Moreover, Wise appears unflappable in the face of the ridicule that his position, particularly early on, seems to have attracted. He recalls that when he walked into court to argue on behalf of his nonhuman clients, those present would sometimes make barking noises. He seems a little amused. To be sure, it hasn't dimmed his devotion, or one might say--like the charge leveled against Senator Elizabeth Warren that has now become a national meme--"Nevertheless, he persisted."
In addition to continuing with the New York cases, I asked Steve Wise what is next. His response: "We are within 10 weeks of filing our first habeas corpus suit on behalf of elephants in a second state, and are preparing a case involving chimpanzees in a third state." He and his team are also planning "both a legislative and litigation push to have the orcas at SeaWorld in San Diego declared to be legal persons with the right to bodily liberty." Wise seeks to have the orcas moved to a sanctuary that is currently under construction. His work takes him everywhere as he collaborates with lawyers around the world, including in Sweden, Finland, the United Kingdom, France, Portugal, Spain, and Australia, to gain rights for nonhuman animals in other countries.

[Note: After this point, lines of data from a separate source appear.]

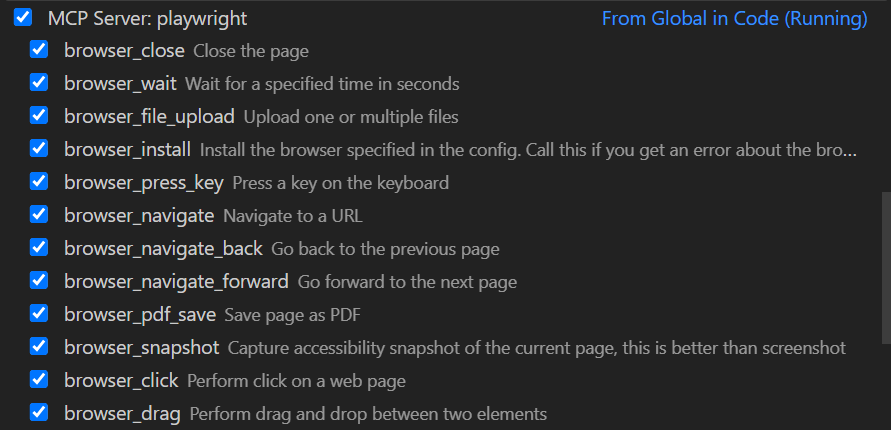Uncheck the browser_pdf_save checkbox
Image resolution: width=891 pixels, height=430 pixels.
pyautogui.click(x=39, y=314)
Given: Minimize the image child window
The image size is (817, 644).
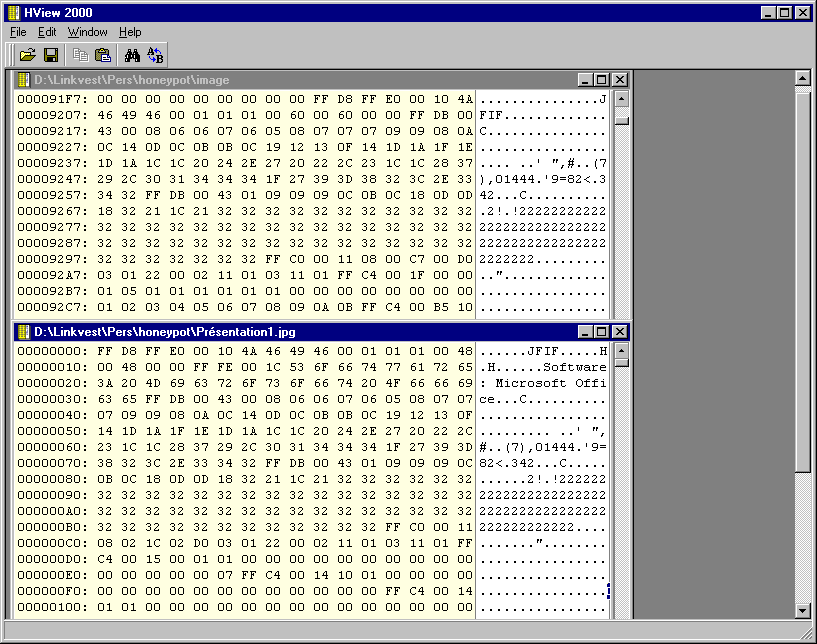Looking at the screenshot, I should point(585,80).
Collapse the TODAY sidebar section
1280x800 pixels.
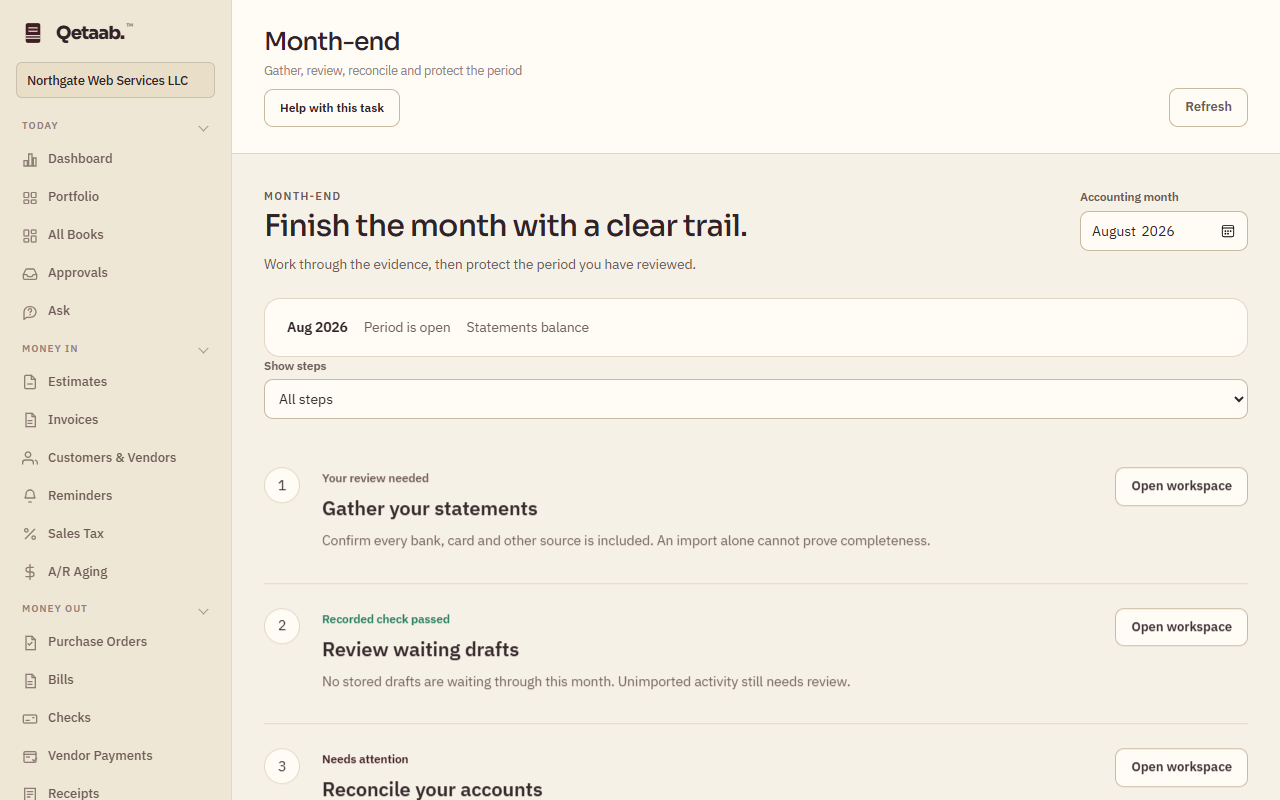point(203,128)
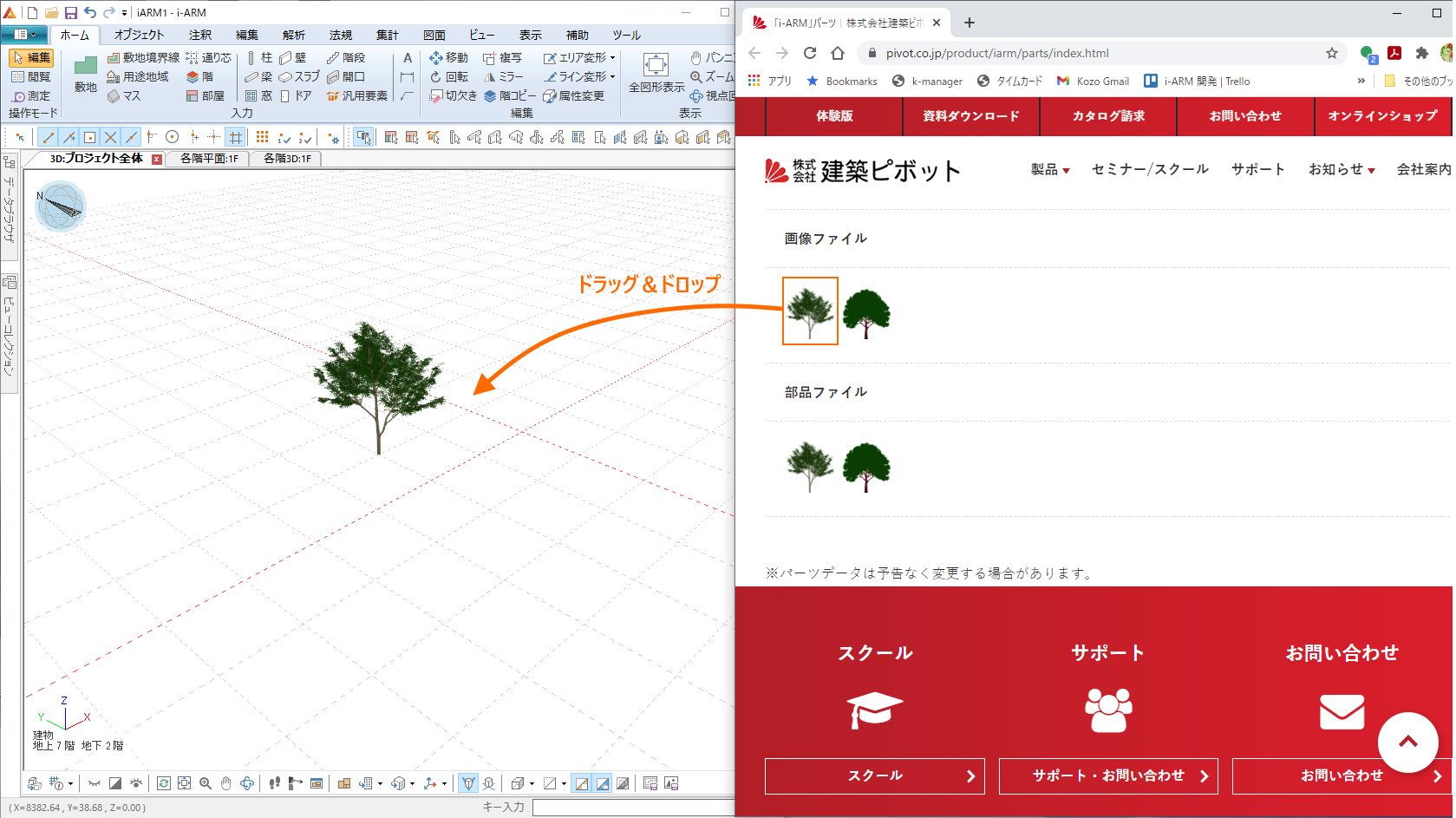Screen dimensions: 1456x818
Task: Open the オブジェクト ribbon tab
Action: pyautogui.click(x=139, y=35)
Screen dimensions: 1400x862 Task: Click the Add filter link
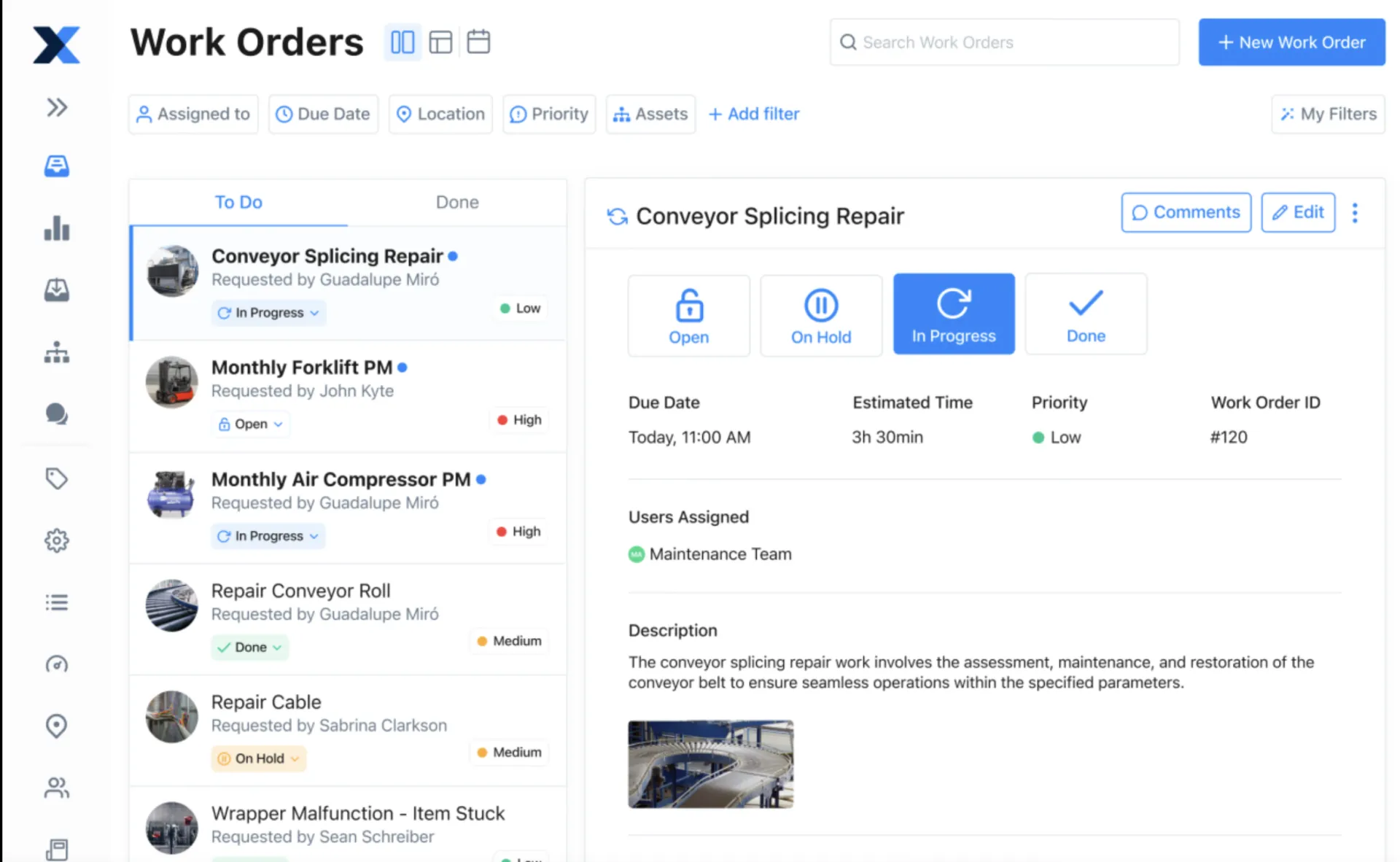(754, 114)
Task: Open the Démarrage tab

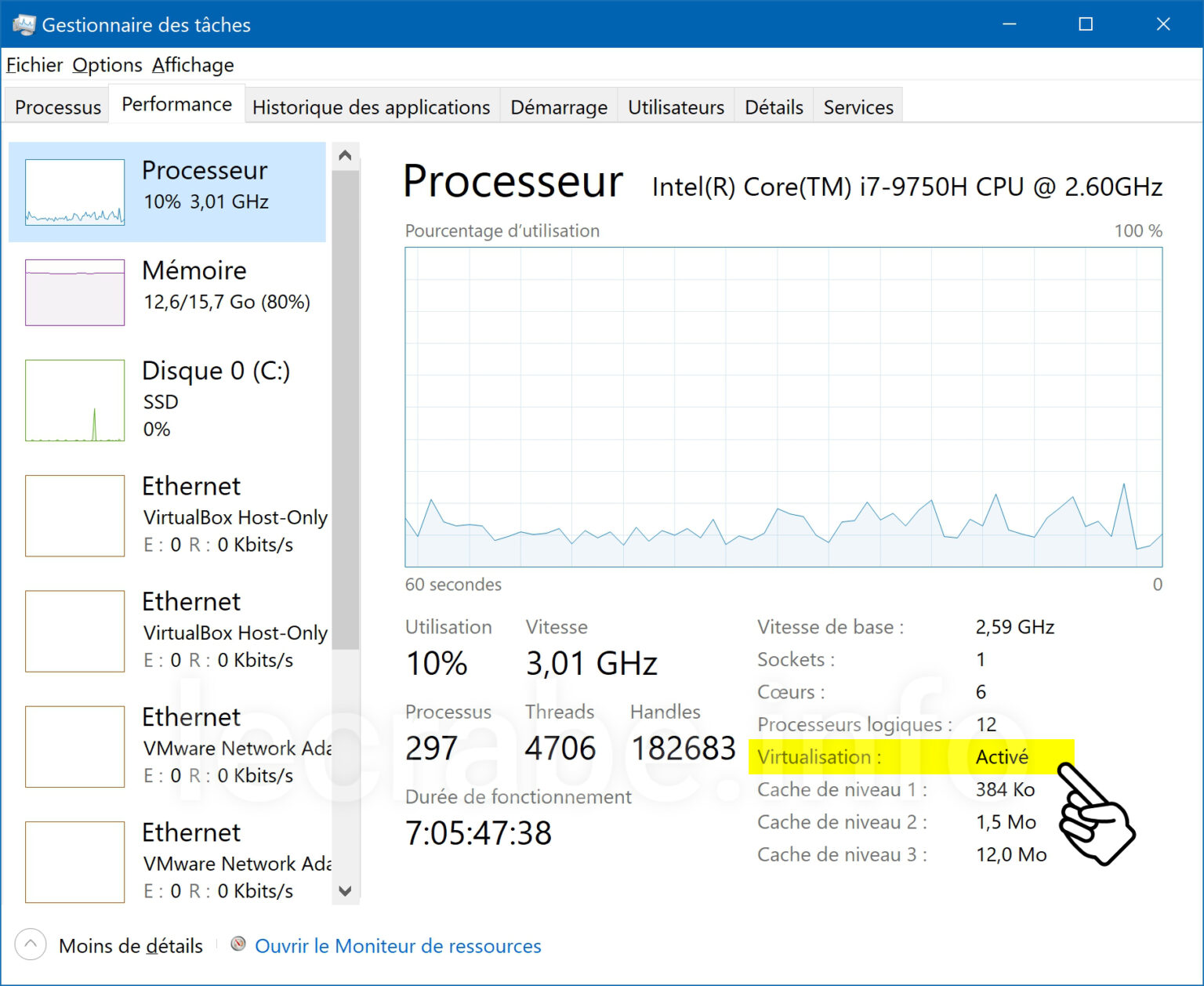Action: pyautogui.click(x=559, y=107)

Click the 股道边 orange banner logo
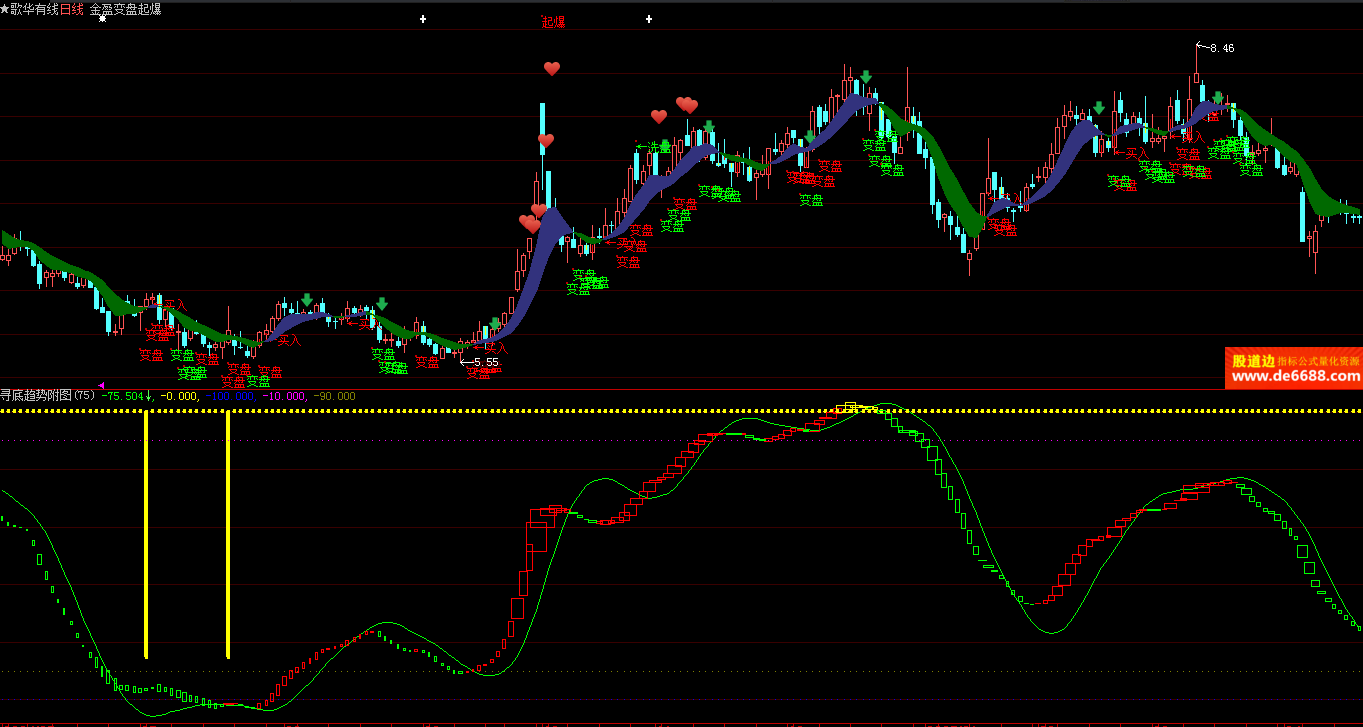[x=1252, y=361]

Steven Wise teaches Animal Rights Jurisprudence at Vermont Law School, Harvard, and at several other law schools throughout the United States. He is the author of four books, including Rattling the Cage. His work has been the basis of the HBO film, Unlocking the Cage, recently screened at the Sundance Film Festival. (See the link above to the film's official trailer.) He will be appearing at Bookstock 2017 on Saturday, July 29 at 2:00 p.m. in the Wilder Room of the Woodstock Inn in Woodstock VT. Admission is free and Mr. Wise will be available to sign books.
For additional information, see Steven Wise's 2015 Ted Talk.
(Featured photo, above: From the film, "Unlocking The Cage." Photo by Chris Hegedus/Pennebaker Hegedus Films, used by kind permission.)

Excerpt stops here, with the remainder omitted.